▶ _Exercise_:
Please copy every line of the data in which the string "Given" appears.
### Records supplied
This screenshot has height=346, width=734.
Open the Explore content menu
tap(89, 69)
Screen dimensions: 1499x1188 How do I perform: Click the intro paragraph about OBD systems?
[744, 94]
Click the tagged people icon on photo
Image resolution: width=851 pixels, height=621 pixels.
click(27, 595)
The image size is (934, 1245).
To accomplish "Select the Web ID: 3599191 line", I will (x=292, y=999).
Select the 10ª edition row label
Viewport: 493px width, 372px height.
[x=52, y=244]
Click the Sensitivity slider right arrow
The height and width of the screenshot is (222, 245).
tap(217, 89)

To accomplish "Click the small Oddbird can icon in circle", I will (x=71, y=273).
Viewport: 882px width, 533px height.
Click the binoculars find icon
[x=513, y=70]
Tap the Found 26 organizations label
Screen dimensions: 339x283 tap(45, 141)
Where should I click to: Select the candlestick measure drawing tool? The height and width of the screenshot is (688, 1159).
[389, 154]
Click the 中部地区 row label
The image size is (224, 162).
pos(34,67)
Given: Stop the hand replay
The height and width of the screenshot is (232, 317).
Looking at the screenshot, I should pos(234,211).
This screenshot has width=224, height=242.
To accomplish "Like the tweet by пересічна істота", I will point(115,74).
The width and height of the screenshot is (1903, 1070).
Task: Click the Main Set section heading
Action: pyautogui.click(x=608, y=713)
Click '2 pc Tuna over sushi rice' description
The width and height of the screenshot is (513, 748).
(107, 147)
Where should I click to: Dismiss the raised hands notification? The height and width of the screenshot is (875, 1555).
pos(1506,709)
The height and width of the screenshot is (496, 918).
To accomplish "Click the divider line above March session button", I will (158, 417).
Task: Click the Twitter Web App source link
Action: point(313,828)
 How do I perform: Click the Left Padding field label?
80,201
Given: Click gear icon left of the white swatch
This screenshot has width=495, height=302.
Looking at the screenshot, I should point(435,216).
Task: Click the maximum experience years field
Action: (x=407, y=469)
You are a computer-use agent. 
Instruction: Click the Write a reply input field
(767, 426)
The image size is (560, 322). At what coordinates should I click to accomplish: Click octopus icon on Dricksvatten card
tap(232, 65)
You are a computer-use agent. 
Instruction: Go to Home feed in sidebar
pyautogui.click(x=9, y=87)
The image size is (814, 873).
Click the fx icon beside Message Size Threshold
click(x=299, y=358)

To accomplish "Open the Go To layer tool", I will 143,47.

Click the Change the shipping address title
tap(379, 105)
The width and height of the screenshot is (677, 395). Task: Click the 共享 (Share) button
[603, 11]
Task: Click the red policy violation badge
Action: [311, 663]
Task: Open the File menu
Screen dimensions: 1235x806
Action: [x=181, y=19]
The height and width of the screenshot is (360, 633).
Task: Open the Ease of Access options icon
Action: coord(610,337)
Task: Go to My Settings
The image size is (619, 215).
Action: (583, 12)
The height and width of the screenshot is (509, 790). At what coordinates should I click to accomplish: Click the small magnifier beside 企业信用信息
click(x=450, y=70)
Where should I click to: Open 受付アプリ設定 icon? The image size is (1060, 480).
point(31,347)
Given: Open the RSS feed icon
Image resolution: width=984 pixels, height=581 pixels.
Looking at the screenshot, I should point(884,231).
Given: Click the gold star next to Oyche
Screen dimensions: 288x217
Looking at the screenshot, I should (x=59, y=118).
######
▶ _Your response_:
Given: Stop the hand replay
Given: Click gear icon left of the white swatch
Given: Open the RSS feed icon
Given: Click the gold star next to Oyche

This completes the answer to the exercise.